VIRGINIA BEACH — The city’s Shared Mobility Task Force is working on its first initiative to require licensing for e-scooter vendors to operate in accordance with updated city codes by the end of this year.
In their meeting Tuesday, Brian Solis, assistant to the city manager for special projects, addressed City Council and said the team plans to collaborate with other localities including Richmond, Norfolk, Alexandria, and Arlington who have revised their city codes or piloted programs for motorized scooters for shared mobility.
“There are certainly processes we can learn from them with their spectrum of differences and the number of vendors they permit to operate in their city,” Solis said.
One of the complaints Vice Mayor Jim Wood said he hears about e-scooters in his district is residents encountering them stranded in front of businesses and walkways.
“There was one parked right on the sidewalk of the 7-Eleven and the owner asked ‘how do I get rid of that thing?'” Wood said. “He had called the police but they wouldn’t come take it away and it had been sitting there for two days.”

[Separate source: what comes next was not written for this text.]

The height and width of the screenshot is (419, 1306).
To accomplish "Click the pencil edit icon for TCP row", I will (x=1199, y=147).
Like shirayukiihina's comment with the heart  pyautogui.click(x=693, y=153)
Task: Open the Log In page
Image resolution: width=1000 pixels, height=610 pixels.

James Nolan, a spokesman for the city of Richmond, said regulations enforcing scooter parking and expedient vendor pick-up for stranded scooters have been successful.
A Richmond city ordinance categorized e-scooters as motor vehicles and are vulnerable to being towed by the city if parking laws are violated — if a rider leaves a scooter in a prohibited area, the e-scooter company will be fined.

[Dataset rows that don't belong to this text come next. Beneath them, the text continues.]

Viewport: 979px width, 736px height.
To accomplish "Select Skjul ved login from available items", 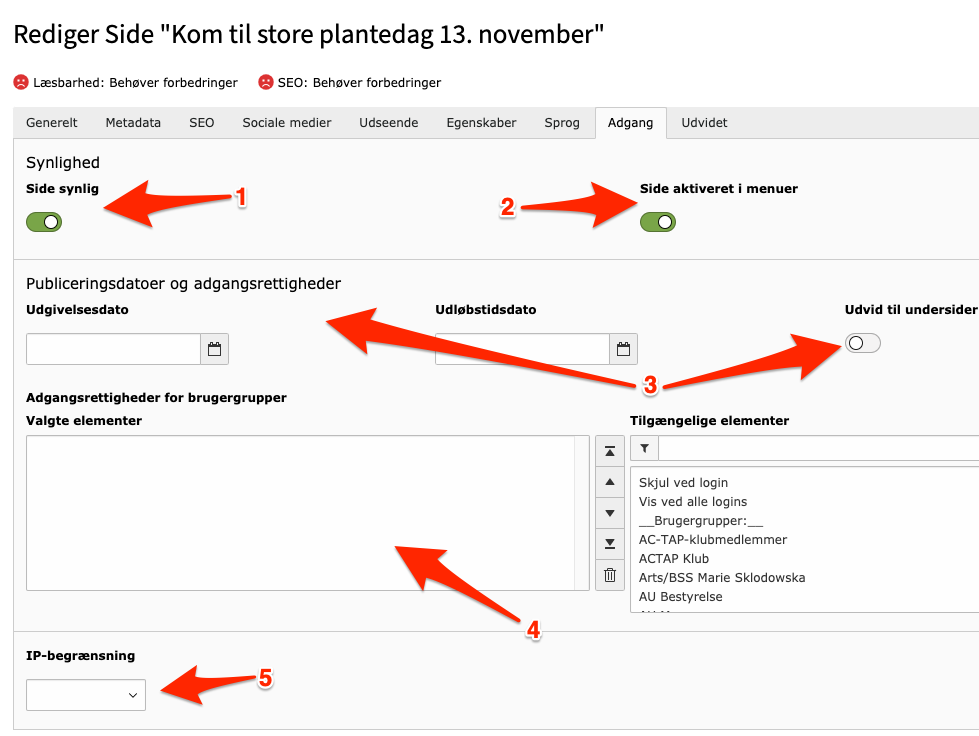I will tap(683, 483).
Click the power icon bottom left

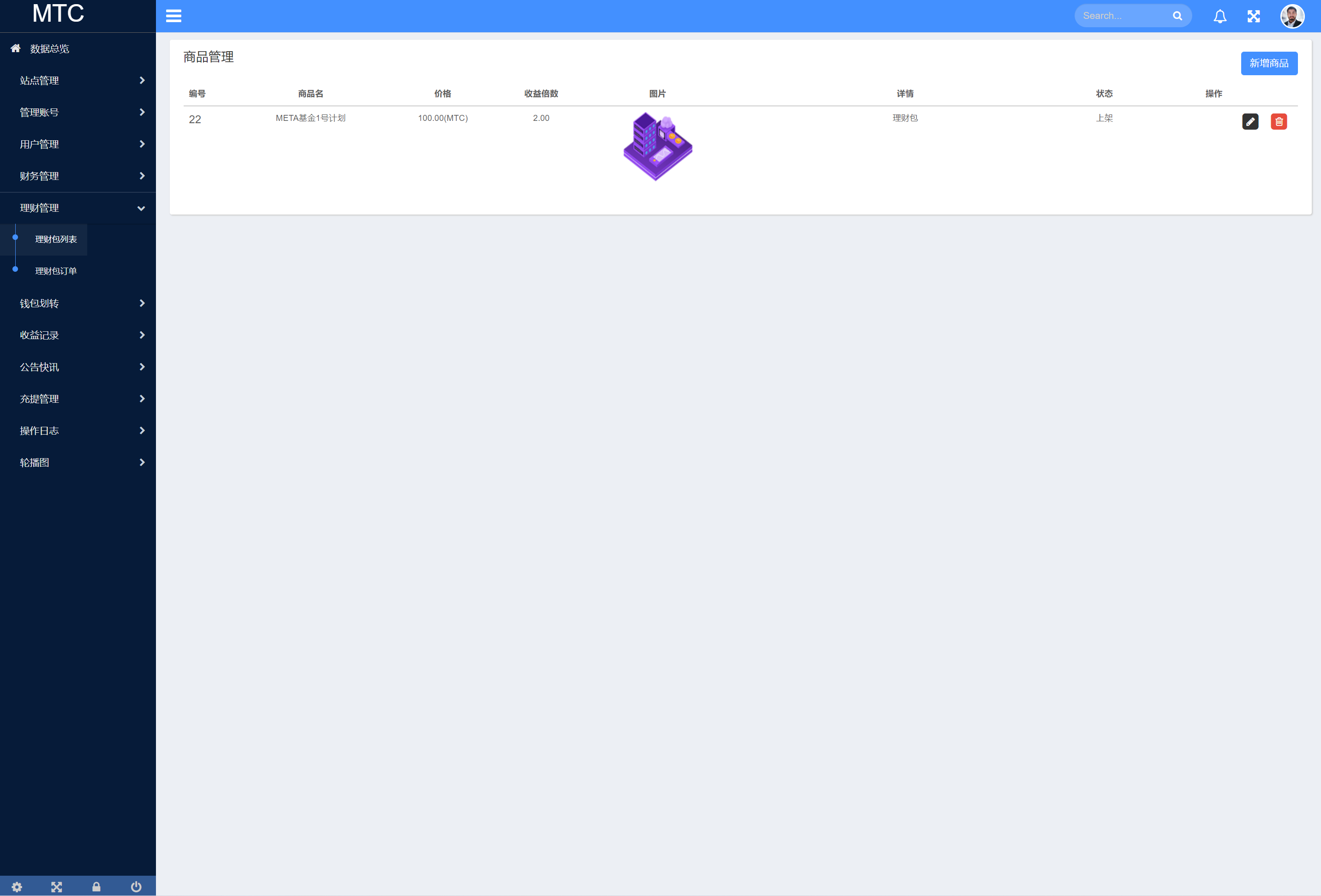pyautogui.click(x=136, y=886)
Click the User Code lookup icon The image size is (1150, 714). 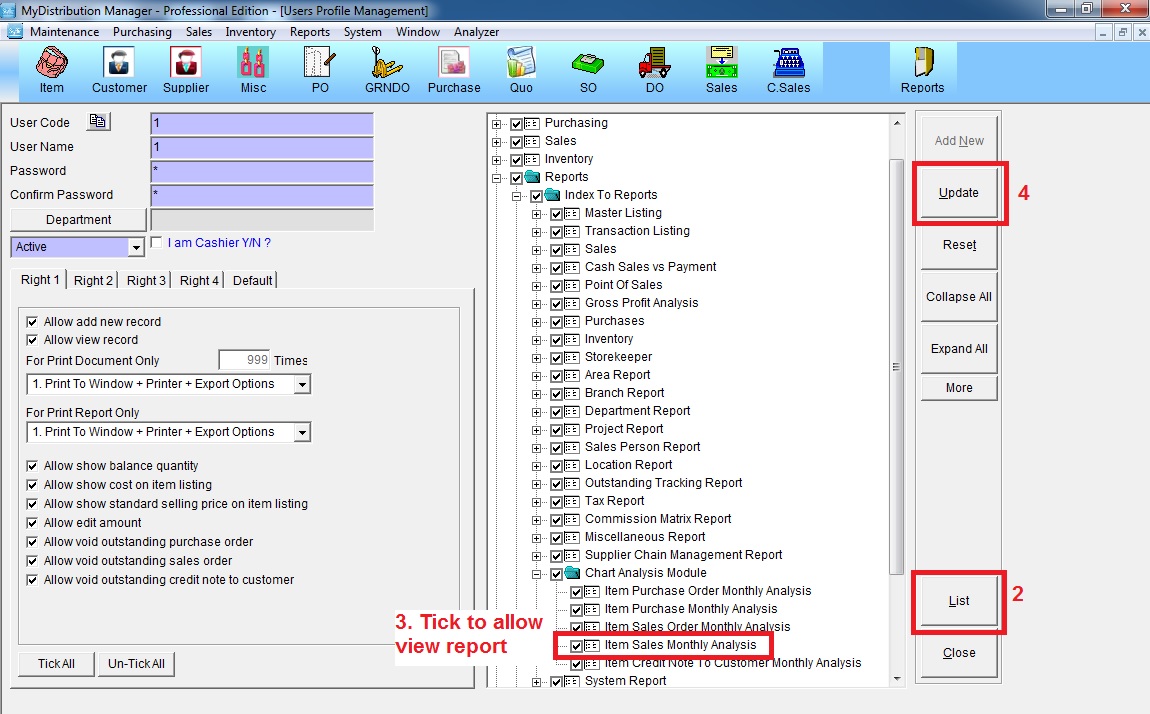[98, 122]
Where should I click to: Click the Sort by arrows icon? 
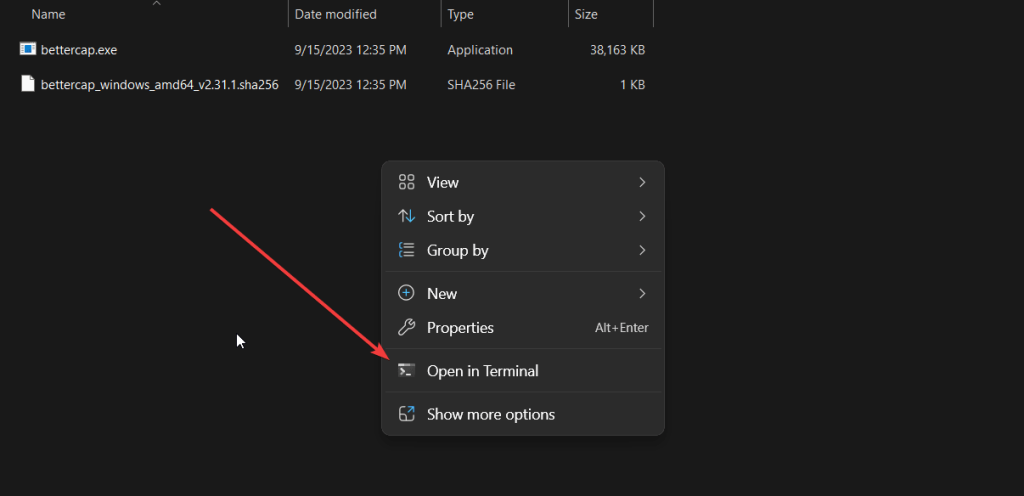tap(406, 216)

“Motorized dockless scooters/bicycles parking on a city sidewalk are considered ‘unattended motor vehicles’ and may be removed from the city’s right-of-way,” it reads.
Richmond also charges e-scooter vendors an application fee with initial and annual permit fees before they can operate in the city with no permit issued for more than 500 “shared mobility devices.”
And, the more e-scooters a vendor wants to bring in, the more they’ll pay for their permit — for 201 to 500 scooters, companies pay $60,000 per year.
After Bird scooters suddenly appeared in Norfolk last summer, the city impounded all of the devices almost immediately.
This June, Norfolk announced they would enter into a contract agreement for Lime to operate in the city.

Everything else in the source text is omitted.